WHAT YOU SHOULD DO → Extract only the lines running from the top of the entries to the line that holds "Viewport: 753px width, 735px height.". Include that line and omit the pictures.

RECORD EXTRACTS →

-- Opening Marker --

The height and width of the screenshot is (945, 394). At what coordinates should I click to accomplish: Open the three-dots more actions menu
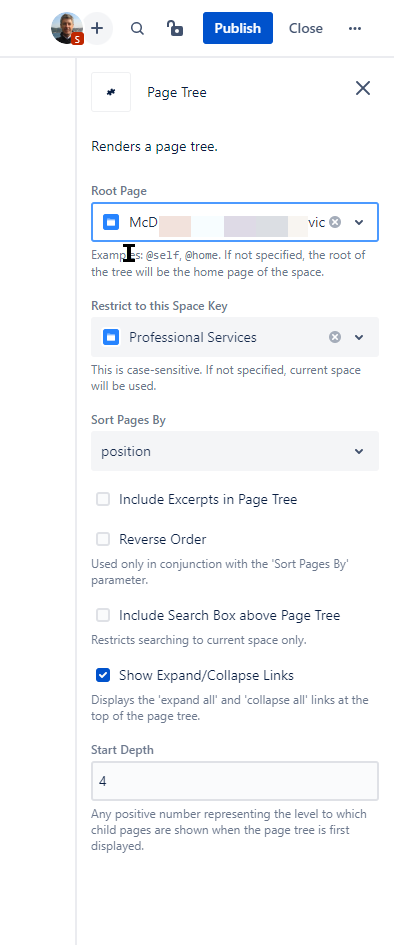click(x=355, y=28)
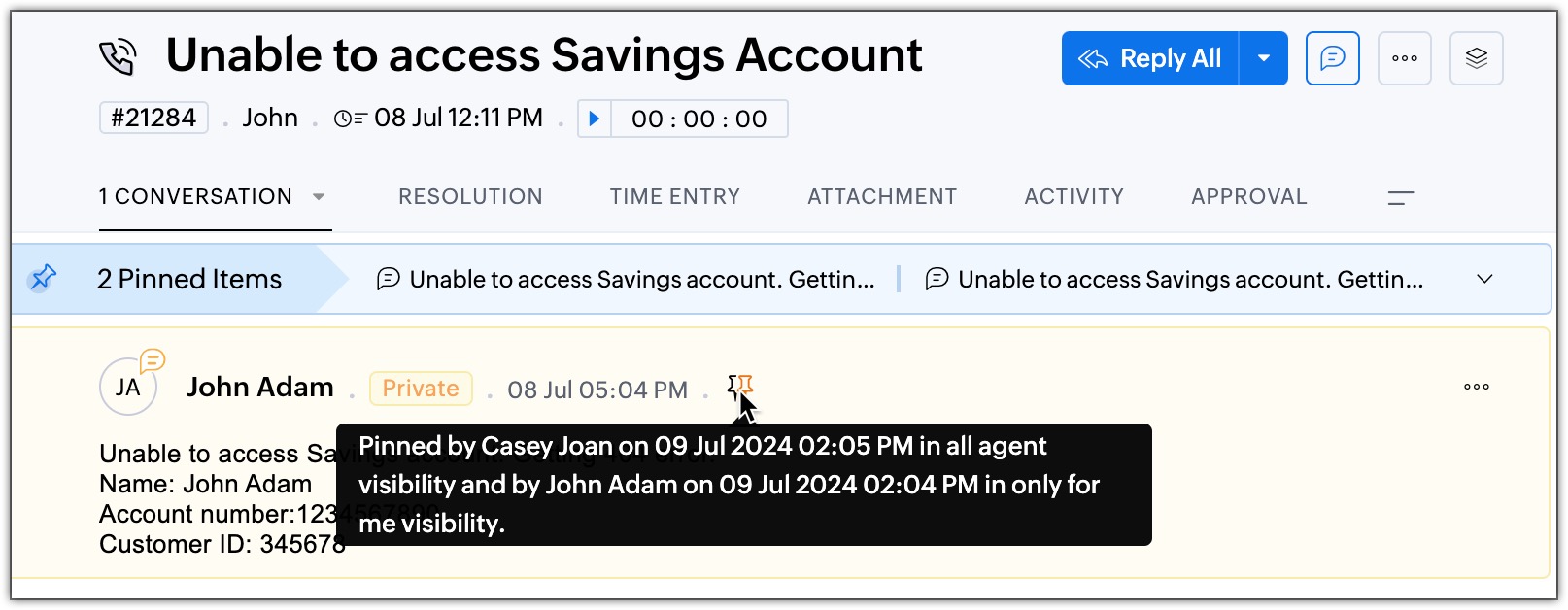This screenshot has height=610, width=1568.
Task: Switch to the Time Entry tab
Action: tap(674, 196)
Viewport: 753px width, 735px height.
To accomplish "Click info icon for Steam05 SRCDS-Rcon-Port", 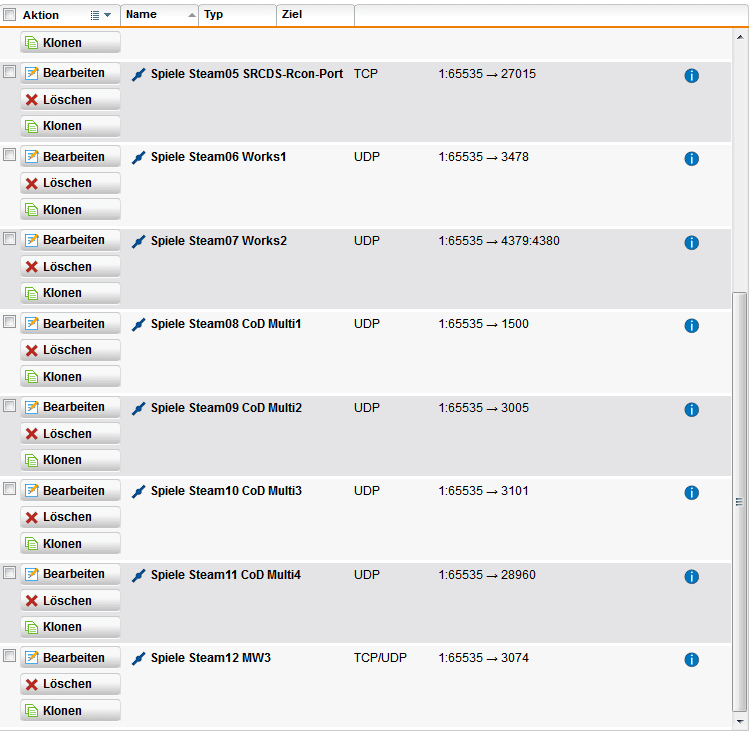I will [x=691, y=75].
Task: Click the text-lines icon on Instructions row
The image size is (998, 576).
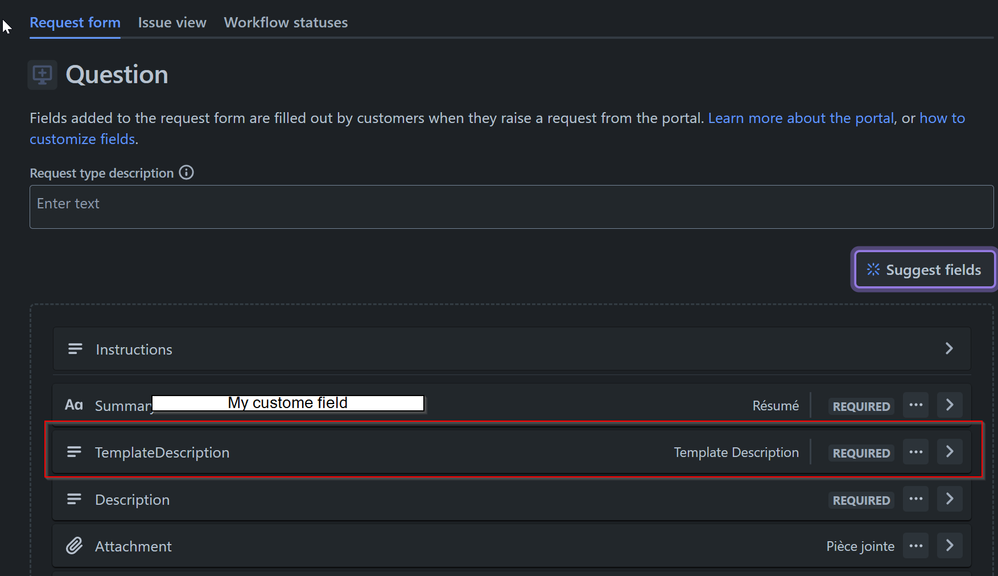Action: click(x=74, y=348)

-- Closing Marker --

RESULT FOR THIS TASK →
The height and width of the screenshot is (945, 394). At what coordinates should I click to accomplish: Open the three-dots more actions menu
click(x=355, y=28)
This screenshot has height=610, width=1568.
Task: Switch to the Time Entry tab
Action: tap(674, 196)
Viewport: 753px width, 735px height.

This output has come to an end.